WHAT IS NEEDED:
Pull every line with the word "falta" out of the entries below.

Records excerpted from a collection:
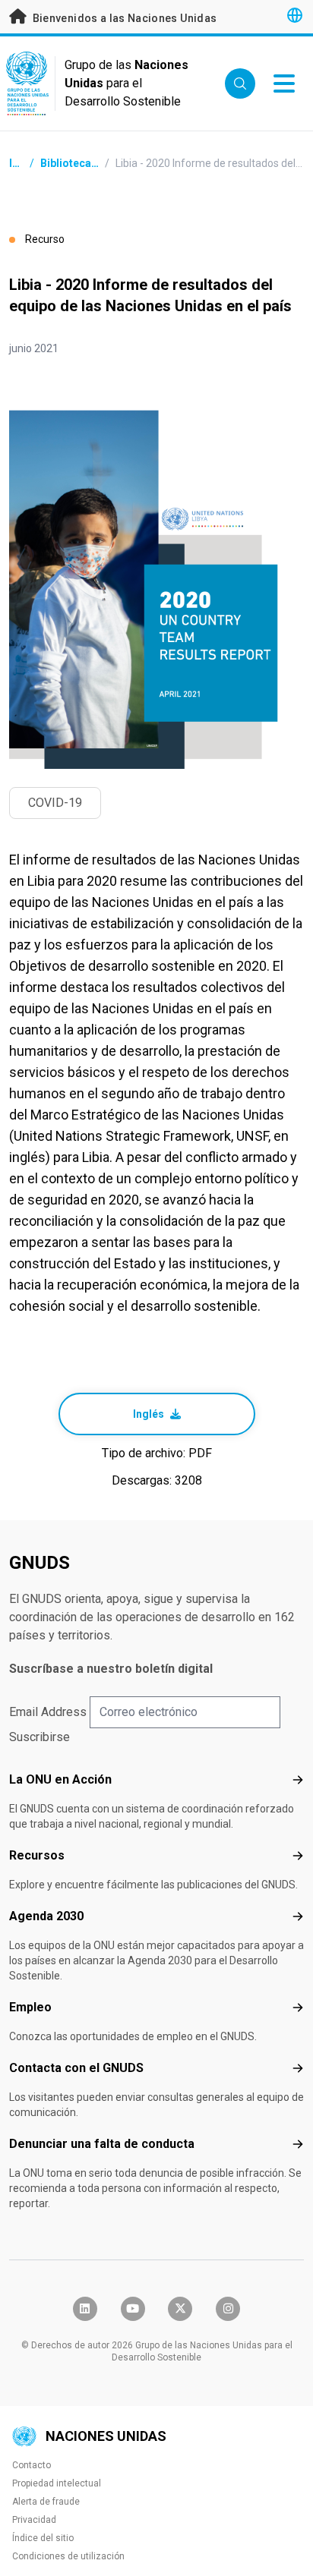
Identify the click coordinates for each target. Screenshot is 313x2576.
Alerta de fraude (46, 2501)
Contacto (31, 2465)
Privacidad (34, 2520)
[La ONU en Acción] (298, 1780)
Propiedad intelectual (56, 2483)
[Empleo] (298, 2007)
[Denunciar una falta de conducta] (298, 2144)
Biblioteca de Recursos (98, 163)
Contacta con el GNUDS (76, 2068)
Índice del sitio (43, 2538)
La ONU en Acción (60, 1779)
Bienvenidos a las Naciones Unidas (123, 18)
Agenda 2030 (46, 1916)
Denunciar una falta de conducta (101, 2144)
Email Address (48, 1712)
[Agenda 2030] (298, 1916)
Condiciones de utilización (68, 2556)
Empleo (30, 2007)
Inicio (23, 163)
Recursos (37, 1855)
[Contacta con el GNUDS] (298, 2068)
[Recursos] (298, 1856)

TASK RESULT:
[Denunciar una falta de conducta] (298, 2144)
Denunciar una falta de conducta (101, 2144)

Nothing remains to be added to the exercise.